[STATED EXERCISE]:
Rewrite the lines below, starting with the line that contains "For every named" and going on through the line that contains "Review our use", including the requests. Raise every number in the click coordinates by 141, and leave the pictures out.

[RECORDS PROVIDED]:
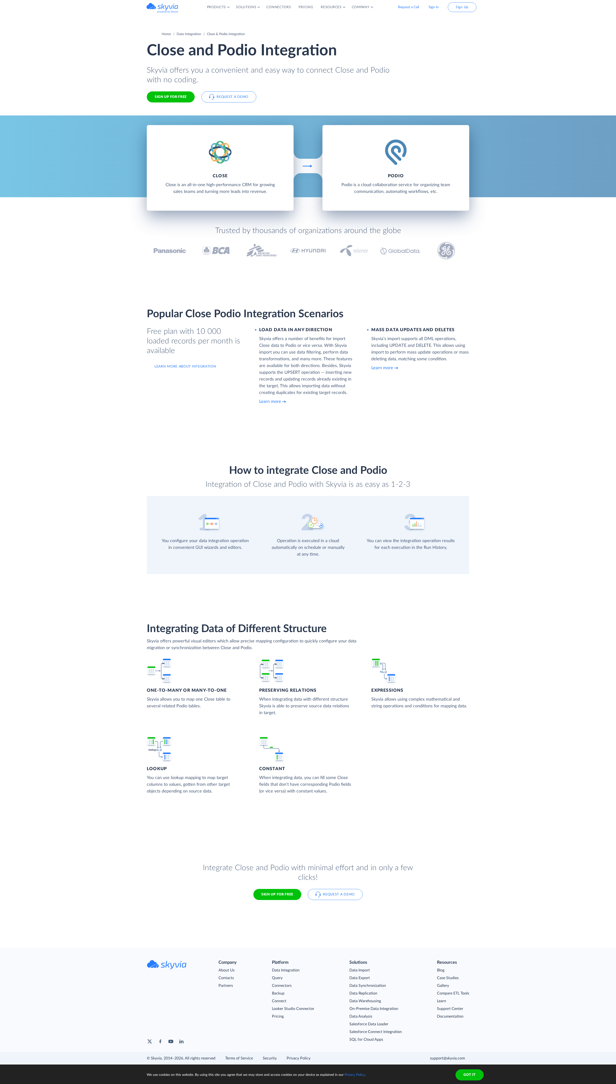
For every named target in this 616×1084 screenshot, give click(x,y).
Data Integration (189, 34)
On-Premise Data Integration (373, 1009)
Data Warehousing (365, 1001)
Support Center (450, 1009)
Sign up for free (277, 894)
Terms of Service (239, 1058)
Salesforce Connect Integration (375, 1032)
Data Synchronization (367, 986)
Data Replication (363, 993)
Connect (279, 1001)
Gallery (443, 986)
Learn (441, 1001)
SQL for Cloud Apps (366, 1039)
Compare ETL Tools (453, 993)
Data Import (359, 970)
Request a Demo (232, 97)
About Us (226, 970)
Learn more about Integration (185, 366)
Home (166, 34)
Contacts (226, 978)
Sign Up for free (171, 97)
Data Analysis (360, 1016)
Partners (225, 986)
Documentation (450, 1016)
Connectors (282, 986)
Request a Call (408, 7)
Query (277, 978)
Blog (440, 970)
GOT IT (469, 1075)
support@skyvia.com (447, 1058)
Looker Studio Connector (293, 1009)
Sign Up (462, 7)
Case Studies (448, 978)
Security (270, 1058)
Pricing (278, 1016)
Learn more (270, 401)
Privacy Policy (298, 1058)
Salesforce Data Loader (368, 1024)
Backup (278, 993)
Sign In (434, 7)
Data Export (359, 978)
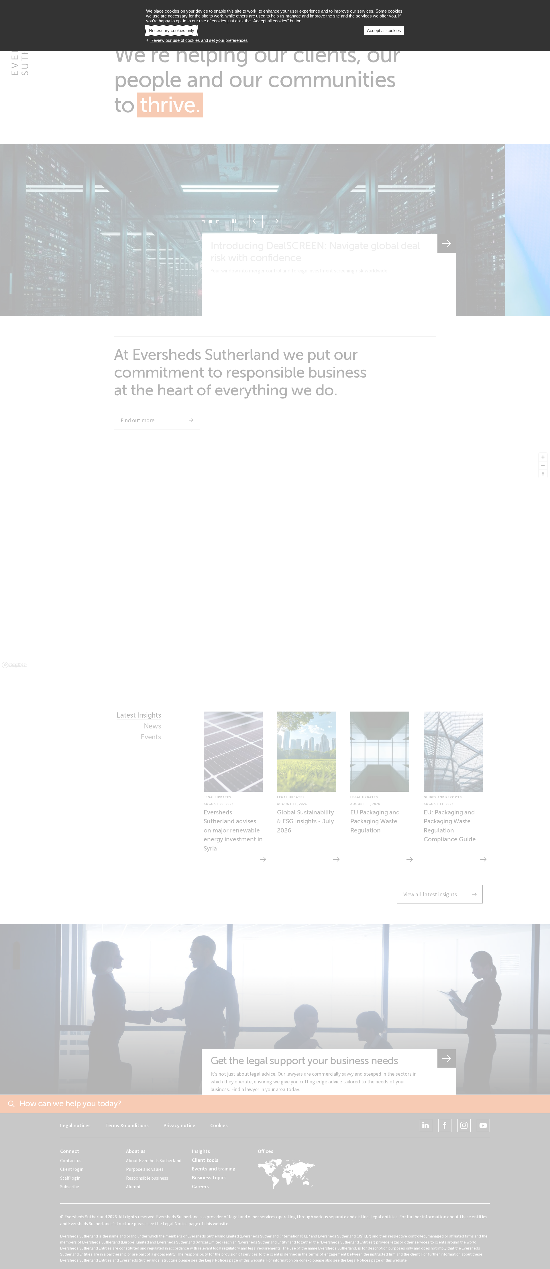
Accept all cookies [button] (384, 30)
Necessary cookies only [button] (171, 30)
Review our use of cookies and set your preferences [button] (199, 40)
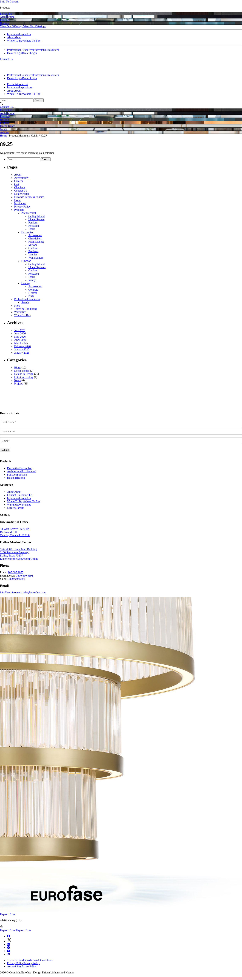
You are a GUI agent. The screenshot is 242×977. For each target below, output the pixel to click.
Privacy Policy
* * *
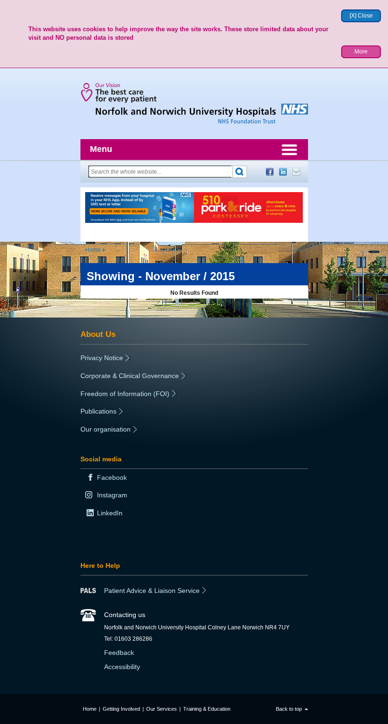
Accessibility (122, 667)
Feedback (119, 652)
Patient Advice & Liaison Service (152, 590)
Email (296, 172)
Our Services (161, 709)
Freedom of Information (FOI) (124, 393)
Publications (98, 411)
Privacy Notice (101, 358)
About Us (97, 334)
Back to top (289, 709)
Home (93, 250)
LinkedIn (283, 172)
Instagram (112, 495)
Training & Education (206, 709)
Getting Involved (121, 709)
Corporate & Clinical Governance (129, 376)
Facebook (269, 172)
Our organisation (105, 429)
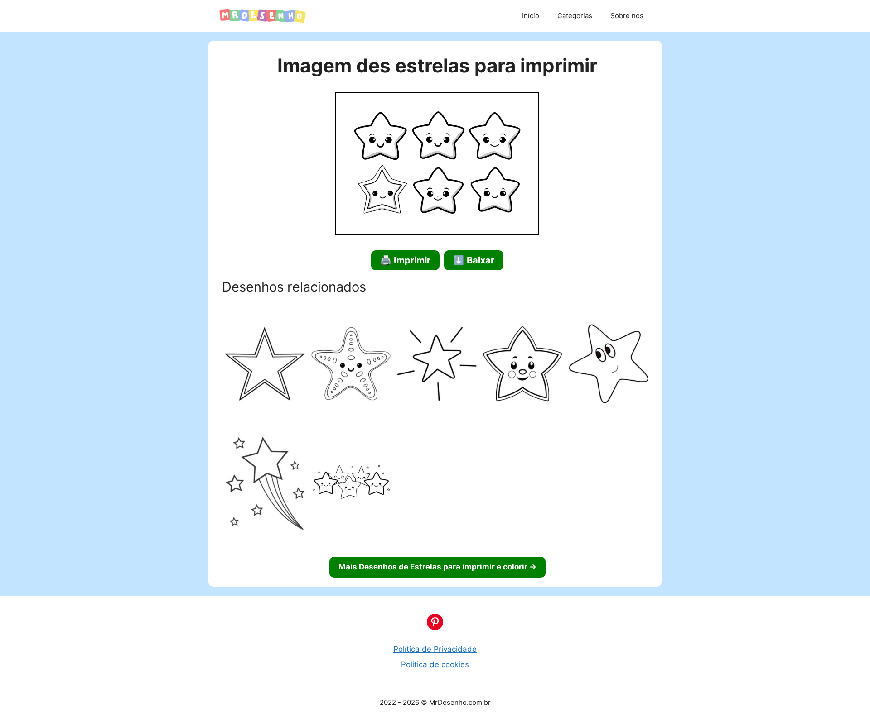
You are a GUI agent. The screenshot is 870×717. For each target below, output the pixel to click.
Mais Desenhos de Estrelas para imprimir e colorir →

[FINISHED ANSWER]:
For every named target in this 616×1084 screenshot, give click(x,y).
Data Integration (330, 175)
On-Premise Data Integration (514, 1150)
Data Warehousing (506, 1142)
Support Center (591, 1150)
Sign up for free (418, 1035)
Terms of Service (380, 1199)
Salesforce Connect Integration (516, 1173)
Data Synchronization (508, 1127)
Data Replication (504, 1134)
Connect (420, 1142)
Gallery (584, 1127)
Learn (582, 1142)
SQL for Cloud Apps (507, 1180)
Compare ETL Tools (594, 1134)
Data Import (500, 1111)
Request a Demo (373, 238)
About Us (367, 1111)
Learn more about Integration (326, 507)
Home (307, 175)
Contacts (367, 1119)
Sign Up for free (312, 238)
Data Analysis (501, 1157)
Partners (366, 1127)
Documentation (591, 1157)
Connectors (423, 1127)
Request a Call (549, 148)
Query (418, 1119)
Blog (581, 1111)
GOT IT (610, 1216)
support@skyvia.com (588, 1199)
Looker Studio Connector (434, 1150)
Sign Up (603, 148)
Case Studies (589, 1119)
Security (411, 1199)
Pricing (419, 1157)
Learn more (411, 542)
Privacy Policy (439, 1199)
Salesforce Data Loader (509, 1165)
Backup (419, 1134)
Sign In (575, 148)
Data Export (500, 1119)
Accept all cookies [button] (525, 171)
Necessary cookies only [button] (312, 171)
Review our use of cookies and set your preferences [button] (340, 181)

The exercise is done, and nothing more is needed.